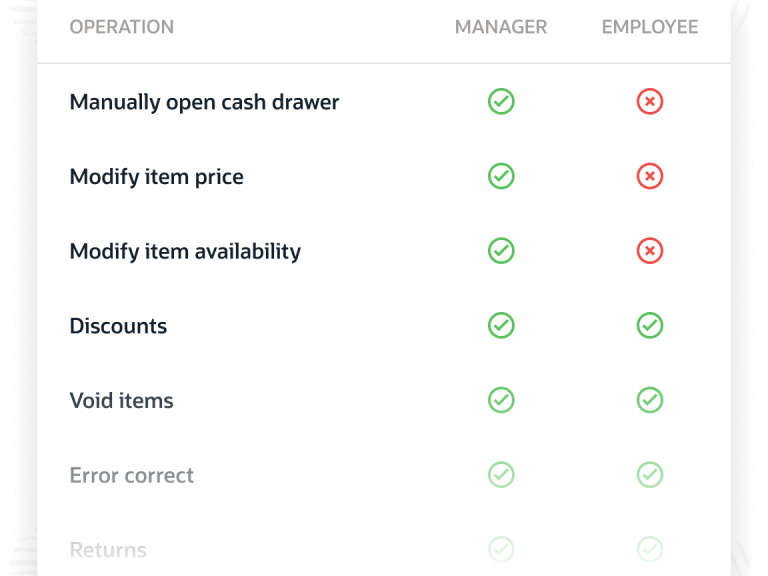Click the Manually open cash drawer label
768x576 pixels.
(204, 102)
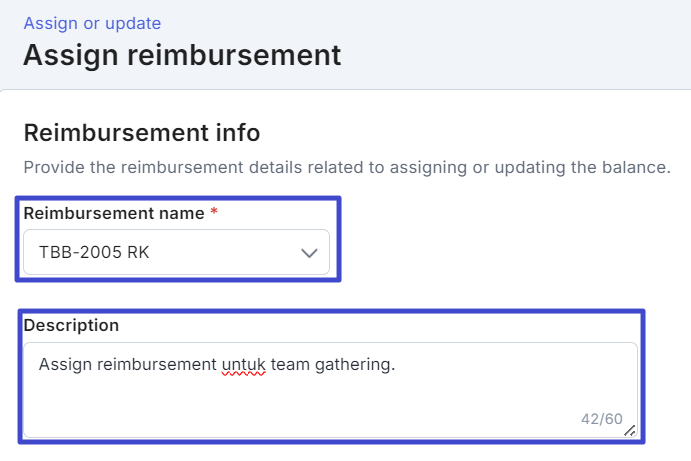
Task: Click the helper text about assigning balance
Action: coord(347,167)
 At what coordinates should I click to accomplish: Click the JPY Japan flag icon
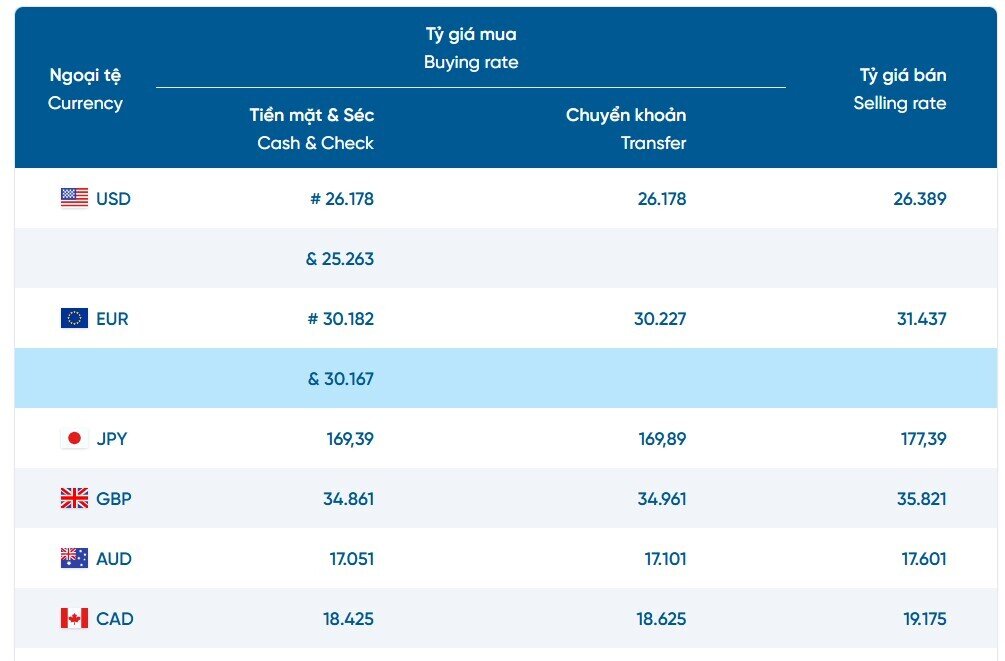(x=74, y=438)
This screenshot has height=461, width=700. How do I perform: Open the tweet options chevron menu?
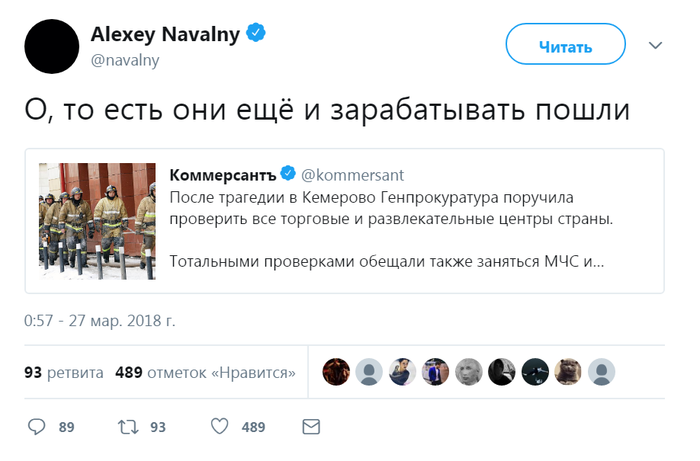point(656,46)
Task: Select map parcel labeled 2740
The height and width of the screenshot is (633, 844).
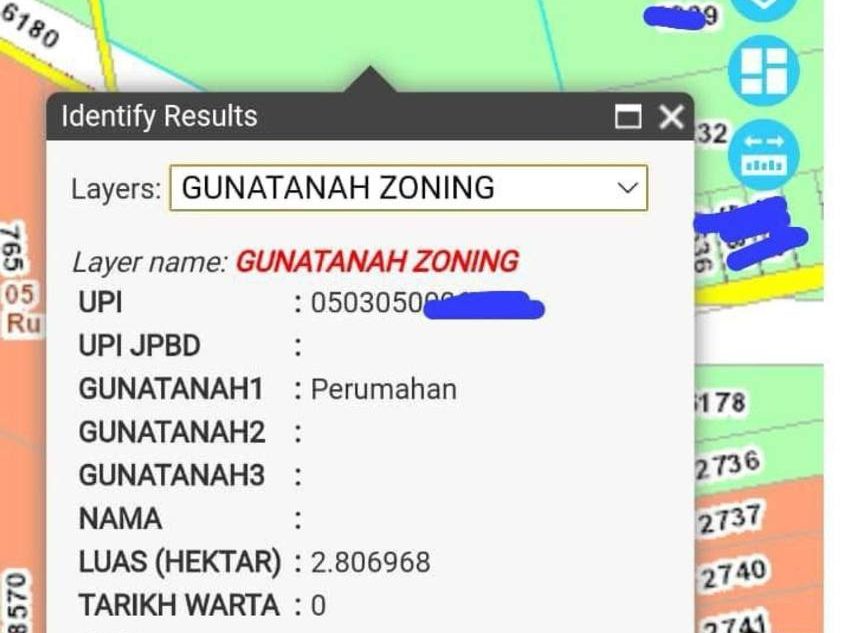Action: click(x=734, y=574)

++++++++++++++++++++

What you have to do | Retype the lines starting with the one that holds "This screenshot has" and ending with the last line of the data above, both included; skip the pictures.

Result of the task |
This screenshot has height=461, width=700. How do I perform: Open the tweet options chevron menu?
point(656,46)
Task: Select map parcel labeled 2740
The height and width of the screenshot is (633, 844).
Action: click(x=734, y=574)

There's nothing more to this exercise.